#### Provided data ####

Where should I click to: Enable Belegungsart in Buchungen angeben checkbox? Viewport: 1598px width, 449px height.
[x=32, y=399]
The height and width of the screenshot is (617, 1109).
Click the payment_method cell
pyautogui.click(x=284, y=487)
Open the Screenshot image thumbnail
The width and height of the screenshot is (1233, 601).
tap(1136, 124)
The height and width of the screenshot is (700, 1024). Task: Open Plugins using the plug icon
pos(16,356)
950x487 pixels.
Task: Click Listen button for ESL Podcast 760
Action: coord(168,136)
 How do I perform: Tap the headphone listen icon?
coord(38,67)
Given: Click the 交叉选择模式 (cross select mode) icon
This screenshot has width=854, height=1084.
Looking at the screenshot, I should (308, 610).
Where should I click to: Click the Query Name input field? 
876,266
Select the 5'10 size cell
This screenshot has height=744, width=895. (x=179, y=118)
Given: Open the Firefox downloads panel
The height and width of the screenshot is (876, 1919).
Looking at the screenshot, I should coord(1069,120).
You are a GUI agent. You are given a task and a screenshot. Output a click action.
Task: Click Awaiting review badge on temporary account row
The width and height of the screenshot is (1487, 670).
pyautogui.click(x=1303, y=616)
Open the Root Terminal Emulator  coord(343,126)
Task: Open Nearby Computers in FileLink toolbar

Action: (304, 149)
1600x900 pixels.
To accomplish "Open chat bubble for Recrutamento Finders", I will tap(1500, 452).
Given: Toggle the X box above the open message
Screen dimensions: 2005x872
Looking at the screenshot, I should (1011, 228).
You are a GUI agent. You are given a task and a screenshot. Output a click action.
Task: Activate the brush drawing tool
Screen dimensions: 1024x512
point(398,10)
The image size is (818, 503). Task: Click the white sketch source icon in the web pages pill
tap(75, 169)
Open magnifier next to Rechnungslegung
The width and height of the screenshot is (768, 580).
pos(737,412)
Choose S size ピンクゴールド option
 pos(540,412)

####

→ What to do
Whatever lies between the line containing "Open the Root" and the final line above, both included, must be returned exactly.

→ Solution
Open the Root Terminal Emulator  coord(343,126)
Task: Open Nearby Computers in FileLink toolbar

Action: (304, 149)
1600x900 pixels.
To accomplish "Open chat bubble for Recrutamento Finders", I will tap(1500, 452).
Given: Toggle the X box above the open message
Screen dimensions: 2005x872
Looking at the screenshot, I should (1011, 228).
You are a GUI agent. You are given a task and a screenshot. Output a click action.
Task: Activate the brush drawing tool
Screen dimensions: 1024x512
point(398,10)
The image size is (818, 503). Task: Click the white sketch source icon in the web pages pill
tap(75, 169)
Open magnifier next to Rechnungslegung
The width and height of the screenshot is (768, 580).
pos(737,412)
Choose S size ピンクゴールド option
 pos(540,412)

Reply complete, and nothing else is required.